La Commission européenne avance plusieurs explications possibles pour comprendre le comportement plutôt frugal des ménages européens. Il est possible que les ménages pratiquent davantage l’épargne dite de précaution. Mais même en 2023, le niveau d’épargne est resté relativement élevé, malgré une amélioration significative de la confiance des consommateurs et un marché du travail solide. Les ménages épargnaient donc encore beaucoup en 2023, même s’ils considéraient que leurs perspectives économiques étaient plus favorables.
Les familles réagissent à la hausse des taux d’intérêt et de l’inflation
Qu’est-ce qui explique ce boom durable de l’épargne ? La Commission européenne pointe du doigt les taux d’intérêt nettement plus élevés perçus par les ménages sur les comptes d’épargne et autres dépôts. Ceux qui consomment davantage perdent donc plus de revenus d’intérêts potentiels. La hausse des taux d’intérêt a également incité les ménages à se désendetter ou à réduire le montant de leurs emprunts hypothécaires. En tout état de cause, la hausse des prix de l’immobilier et le resserrement des conditions de crédit font qu’il est plus difficile pour les familles d’obtenir un prêt hypothécaire.

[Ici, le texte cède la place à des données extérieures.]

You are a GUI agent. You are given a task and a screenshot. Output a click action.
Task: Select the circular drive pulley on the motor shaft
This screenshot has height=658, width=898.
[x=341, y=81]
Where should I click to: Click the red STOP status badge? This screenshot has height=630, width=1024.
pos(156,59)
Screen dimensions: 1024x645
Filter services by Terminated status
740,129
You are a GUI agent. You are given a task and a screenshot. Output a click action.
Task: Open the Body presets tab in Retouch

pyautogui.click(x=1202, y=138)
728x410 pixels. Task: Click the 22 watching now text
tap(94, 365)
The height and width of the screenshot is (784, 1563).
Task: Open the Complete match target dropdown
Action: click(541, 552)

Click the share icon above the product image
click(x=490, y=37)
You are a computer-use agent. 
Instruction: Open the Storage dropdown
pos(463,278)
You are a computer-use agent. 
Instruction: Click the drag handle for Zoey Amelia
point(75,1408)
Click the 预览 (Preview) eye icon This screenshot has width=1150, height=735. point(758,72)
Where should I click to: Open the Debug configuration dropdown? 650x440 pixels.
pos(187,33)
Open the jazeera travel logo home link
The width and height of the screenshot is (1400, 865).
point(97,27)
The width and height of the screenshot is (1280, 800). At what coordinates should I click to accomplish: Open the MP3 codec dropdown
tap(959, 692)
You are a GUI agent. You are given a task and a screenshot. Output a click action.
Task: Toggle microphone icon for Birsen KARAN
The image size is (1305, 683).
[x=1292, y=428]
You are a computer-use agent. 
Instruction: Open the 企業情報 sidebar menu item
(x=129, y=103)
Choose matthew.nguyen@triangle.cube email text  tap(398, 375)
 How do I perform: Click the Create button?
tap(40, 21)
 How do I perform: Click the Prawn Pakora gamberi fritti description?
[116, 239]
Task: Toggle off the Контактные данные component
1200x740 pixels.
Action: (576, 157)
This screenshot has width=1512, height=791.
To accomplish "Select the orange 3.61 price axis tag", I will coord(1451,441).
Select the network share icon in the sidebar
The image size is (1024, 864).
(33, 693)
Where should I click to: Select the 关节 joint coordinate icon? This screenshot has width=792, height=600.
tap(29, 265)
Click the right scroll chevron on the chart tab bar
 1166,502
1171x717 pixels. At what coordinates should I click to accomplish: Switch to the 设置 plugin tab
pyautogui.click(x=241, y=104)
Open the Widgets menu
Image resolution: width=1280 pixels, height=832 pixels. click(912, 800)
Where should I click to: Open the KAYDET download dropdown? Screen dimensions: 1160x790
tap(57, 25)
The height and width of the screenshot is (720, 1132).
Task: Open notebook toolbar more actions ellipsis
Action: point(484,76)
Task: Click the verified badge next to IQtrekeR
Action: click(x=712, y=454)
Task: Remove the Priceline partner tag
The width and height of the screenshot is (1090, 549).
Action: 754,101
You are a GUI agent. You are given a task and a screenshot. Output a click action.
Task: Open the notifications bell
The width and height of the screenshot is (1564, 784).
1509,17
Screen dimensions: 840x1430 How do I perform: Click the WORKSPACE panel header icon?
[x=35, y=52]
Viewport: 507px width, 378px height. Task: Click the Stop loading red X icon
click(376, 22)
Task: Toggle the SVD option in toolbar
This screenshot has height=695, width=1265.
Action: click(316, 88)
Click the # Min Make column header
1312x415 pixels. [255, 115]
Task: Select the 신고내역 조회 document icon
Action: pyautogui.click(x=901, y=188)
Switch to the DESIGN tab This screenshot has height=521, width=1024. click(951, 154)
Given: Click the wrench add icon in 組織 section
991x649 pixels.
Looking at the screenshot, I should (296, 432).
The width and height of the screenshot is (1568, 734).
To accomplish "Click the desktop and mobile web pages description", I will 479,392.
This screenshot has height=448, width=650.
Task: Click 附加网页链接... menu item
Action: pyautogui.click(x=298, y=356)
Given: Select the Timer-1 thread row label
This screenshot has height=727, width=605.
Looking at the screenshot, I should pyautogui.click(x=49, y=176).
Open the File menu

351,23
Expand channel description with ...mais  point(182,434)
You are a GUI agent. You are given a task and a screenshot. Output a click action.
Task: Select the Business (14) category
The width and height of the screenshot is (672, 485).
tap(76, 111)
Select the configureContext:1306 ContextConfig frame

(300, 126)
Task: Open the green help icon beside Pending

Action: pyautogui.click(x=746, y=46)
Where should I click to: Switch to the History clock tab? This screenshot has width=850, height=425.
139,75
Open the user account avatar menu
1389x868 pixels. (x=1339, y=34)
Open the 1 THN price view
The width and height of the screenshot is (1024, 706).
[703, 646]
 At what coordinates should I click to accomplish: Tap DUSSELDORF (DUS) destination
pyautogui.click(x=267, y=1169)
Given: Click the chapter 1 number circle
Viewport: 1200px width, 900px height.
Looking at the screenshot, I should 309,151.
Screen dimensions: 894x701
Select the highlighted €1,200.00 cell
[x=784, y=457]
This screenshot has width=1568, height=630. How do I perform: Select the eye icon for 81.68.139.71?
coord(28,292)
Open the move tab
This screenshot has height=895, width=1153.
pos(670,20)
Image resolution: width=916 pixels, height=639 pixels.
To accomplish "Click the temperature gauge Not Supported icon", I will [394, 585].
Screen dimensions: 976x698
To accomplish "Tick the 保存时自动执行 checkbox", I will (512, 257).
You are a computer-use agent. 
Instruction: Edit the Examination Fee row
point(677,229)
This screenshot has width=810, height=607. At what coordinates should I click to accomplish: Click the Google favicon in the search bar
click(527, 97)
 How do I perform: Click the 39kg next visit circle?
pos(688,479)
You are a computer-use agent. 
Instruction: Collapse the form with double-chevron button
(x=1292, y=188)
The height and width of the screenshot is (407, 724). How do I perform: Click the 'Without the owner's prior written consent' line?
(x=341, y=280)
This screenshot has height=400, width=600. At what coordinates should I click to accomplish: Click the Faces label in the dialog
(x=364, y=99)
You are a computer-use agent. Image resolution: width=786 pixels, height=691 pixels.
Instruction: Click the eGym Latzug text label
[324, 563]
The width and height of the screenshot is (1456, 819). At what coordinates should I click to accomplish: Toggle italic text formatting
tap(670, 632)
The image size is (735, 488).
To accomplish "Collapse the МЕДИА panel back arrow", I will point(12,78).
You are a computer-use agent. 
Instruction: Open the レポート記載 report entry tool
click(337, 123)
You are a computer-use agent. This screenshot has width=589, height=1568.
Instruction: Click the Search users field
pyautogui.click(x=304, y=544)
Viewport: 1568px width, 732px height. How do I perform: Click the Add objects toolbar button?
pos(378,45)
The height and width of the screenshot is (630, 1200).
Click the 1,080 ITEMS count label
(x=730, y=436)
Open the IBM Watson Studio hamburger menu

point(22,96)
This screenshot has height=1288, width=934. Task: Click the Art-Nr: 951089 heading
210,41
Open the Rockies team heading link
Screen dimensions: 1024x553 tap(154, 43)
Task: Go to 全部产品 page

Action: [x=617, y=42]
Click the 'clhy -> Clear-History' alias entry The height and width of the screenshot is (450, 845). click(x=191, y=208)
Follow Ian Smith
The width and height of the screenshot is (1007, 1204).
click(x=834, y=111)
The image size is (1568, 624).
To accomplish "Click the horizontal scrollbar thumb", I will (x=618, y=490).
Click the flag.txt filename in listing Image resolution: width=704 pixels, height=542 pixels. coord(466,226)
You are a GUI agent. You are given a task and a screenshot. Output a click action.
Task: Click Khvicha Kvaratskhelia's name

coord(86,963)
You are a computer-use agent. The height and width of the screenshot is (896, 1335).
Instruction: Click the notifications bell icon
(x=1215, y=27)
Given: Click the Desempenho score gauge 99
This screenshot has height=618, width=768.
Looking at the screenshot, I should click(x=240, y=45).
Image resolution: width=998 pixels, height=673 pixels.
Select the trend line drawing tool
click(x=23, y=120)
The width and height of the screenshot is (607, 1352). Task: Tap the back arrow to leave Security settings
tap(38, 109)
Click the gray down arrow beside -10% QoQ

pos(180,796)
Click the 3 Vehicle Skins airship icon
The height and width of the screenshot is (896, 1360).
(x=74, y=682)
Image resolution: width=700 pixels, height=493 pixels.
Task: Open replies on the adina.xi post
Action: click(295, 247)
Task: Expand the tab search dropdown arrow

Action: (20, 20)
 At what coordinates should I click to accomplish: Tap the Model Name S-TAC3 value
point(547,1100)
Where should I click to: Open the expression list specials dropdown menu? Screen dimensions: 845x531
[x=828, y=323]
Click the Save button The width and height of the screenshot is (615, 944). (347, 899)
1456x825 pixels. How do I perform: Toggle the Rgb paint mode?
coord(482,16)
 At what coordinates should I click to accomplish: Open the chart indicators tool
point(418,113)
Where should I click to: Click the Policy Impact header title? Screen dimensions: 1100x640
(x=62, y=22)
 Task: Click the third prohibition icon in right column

Outre cette réaction logique à la hausse des taux d’intérêt, les ménages ont également maintenu leurs efforts d’épargne afin de reconstituer leurs réserves financières qui ont été fortement ébranlées par la vague d’inflation. Un taux d’inflation de 10 % équivaut à un impôt sur la fortune de 10 % sur l’épargne. “En 2021, le patrimoine net des ménages représentait 970 % des dépenses de consommation annuelles. Ce ratio est tombé à 800 % en raison de la vague d’inflation, ce qui correspond à la moyenne historique. L’épargne Covid a donc été utilisée pour faire face à cette baisse”, a indiqué la Commission, ajoutant que pour ces raisons, elle ne s’attend plus à ce que les ménages puisent dans une partie importante de cette épargne pour stimuler leur consommation.
Les ménages belges aussi sont économes
Les ménages belges se sont également constitué une épargne supplémentaire pendant la période covid, et ils ne semblent pas non plus avoir l’intention de s’en servir. La Banque Nationale estime que pour la seule année 2020, les ménages auront épargné 23 milliards d’euros supplémentaires. “Le taux d’épargne des ménages belges a diminué depuis 2020, mais reste supérieur à celui d’avant la période covid. Cela signifie que cette épargne covid n’a pas été convertie en consommation supplémentaire”, explique Geert Langenus, économiste à la Banque Nationale. En fait, en 2023, le taux d’épargne a de nouveau augmenté, passant de 13 à 14 %, et devrait rester à ce niveau relativement élevé en 2024 et 2025 également, selon la Banque Nationale. “La principale raison pour laquelle les ménages épargnent à nouveau un peu plus est également la hausse des taux d’intérêt en Belgique”, explique Geert Langenus.